HRERA restricts sale, purchase of Vatika housing project in Gurugram

Published on Sep 21, 2022 11:04 PM IST

Vatika Limited, however, said that they have already applied for licence renewal with the Department of Town and Country Planning (DTCP,) and also partially registered the project with HRERA

HRERA scrutinised the developer’s registration application in a hearing on September 12 this year and found it to be lacking. (Representative image/HT Archive)
HRERA scrutinised the developer’s registration application in a hearing on September 12 this year and found it to be lacking. (Representative image/HT Archive)

The Haryana Real Estate Regulatory Authority (HRERA) has restricted the sale and purchase of properties in the Vatika India Next 2 project in Sectors 88A and 88B, a statement issued by the authority on Wednesday said. According to the regulator, the licence of the project expired in 2019 and the developer is yet to submit the documents required for completing mandatory registration. The authority also observed that approvals for the zoning plan and service plan are still pending.

“The authority hereby exercises its powers and gives show cause notice of thirty days to the developer to explain why the registration application should not be rejected. The promoter has moved the application in a casual manner without providing details and requisite information. Therefore, the authority restrains the sale and purchase of properties in this un-registered project,” the statement said.

Vatika Limited, however, said that they have already applied for licence renewal with the Department of Town and Country Planning (DTCP,) and also partially registered the project with HRERA. Vatika obtained a licence from the Department of Town and Country Planning (DTCP) in 2013 to develop the plotted township. It applied for RERA registration in August 2022, after a delay of five years as HRERA was notified in the state in July 2017, the authority observed.

HRERA scrutinised the developer’s registration application in a hearing on September 12 this year and found it to be lacking. “If any promoter contravenes the provision laid in section 3 of the RERA Act, he shall be liable to a penalty which may extend up to 10% of the estimated cost of the real estate project,” said Dr KK Khandelwal, chairman, RERA.

The authority also cautioned people against booking plots and flats in unregistered projects. It noted that a promoter’s negligence is an offence under section 5(1)(b) of the RERA Act, which states, “On receipt of the application the authority shall within a period of thirty days reject the application for reasons to be recorded in writing if such application does not conform to the provisions of the Act or rules or regulations there under.”
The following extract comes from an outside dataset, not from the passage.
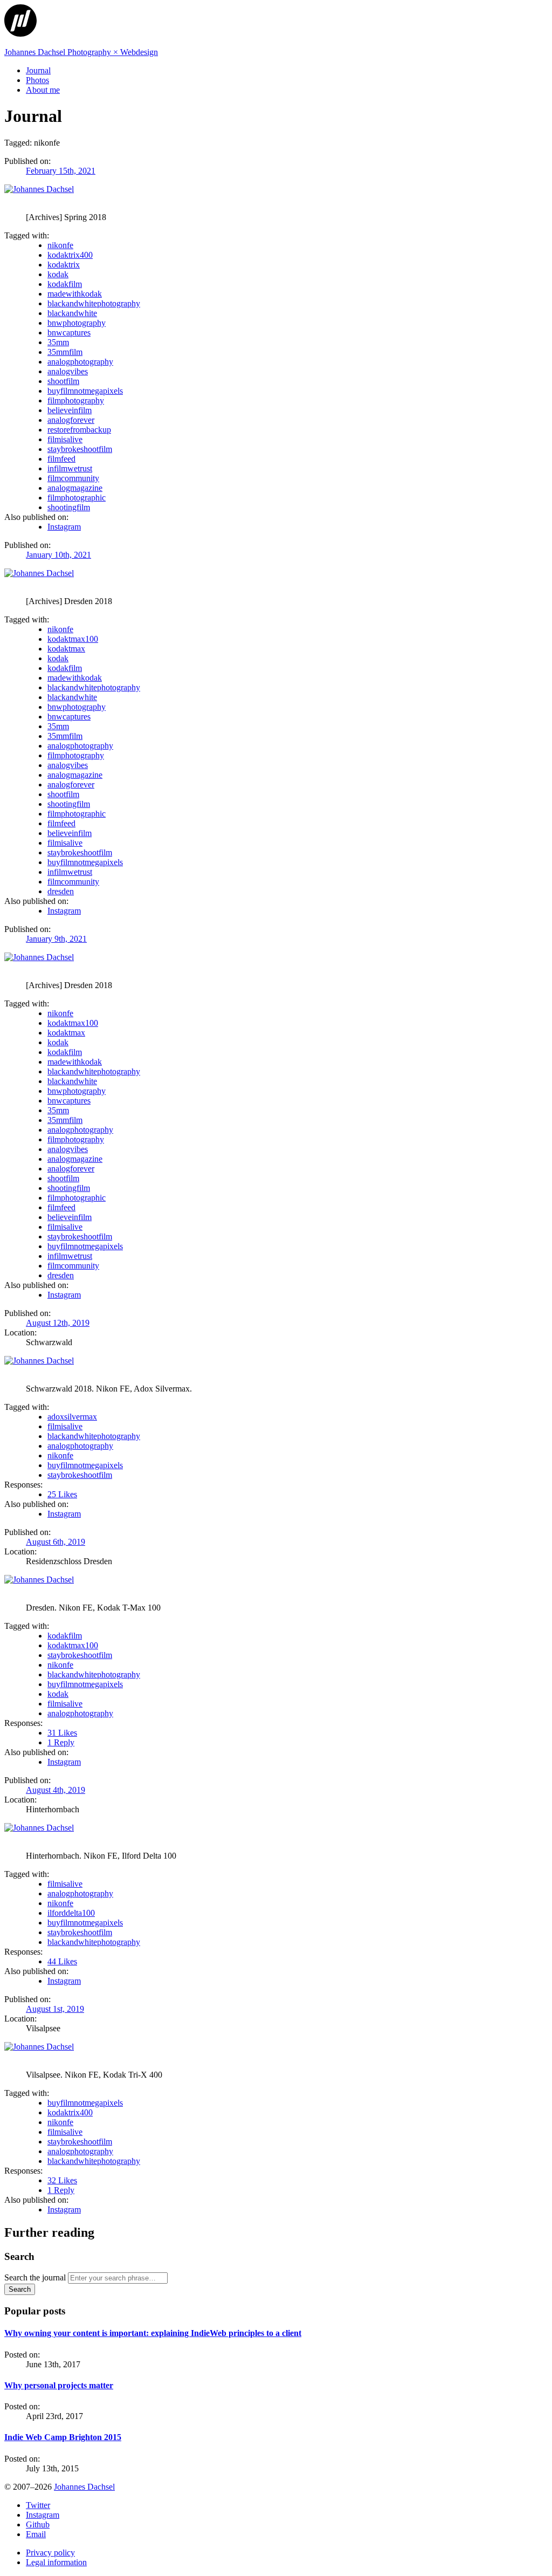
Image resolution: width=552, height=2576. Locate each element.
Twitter (38, 2505)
When asked about the matter, a senior official of Vatika Limited said that they have already applied for licence renewal with the DTCP which was delayed due to the Covid-19 pandemic during which official work suffered. “We have applied for the renewal of licence within the time allowed and requisite fees have already been paid. We have also availed reschedulement of EDC fees from DTCP. We also have a partial HRERA registration number 271 of 2017 for the project. We will always follow all guidelines of regulatory authorities as Vatika is a responsible developer,” he said. The developer added that the Vatika India Next 2 project is still in the development phase.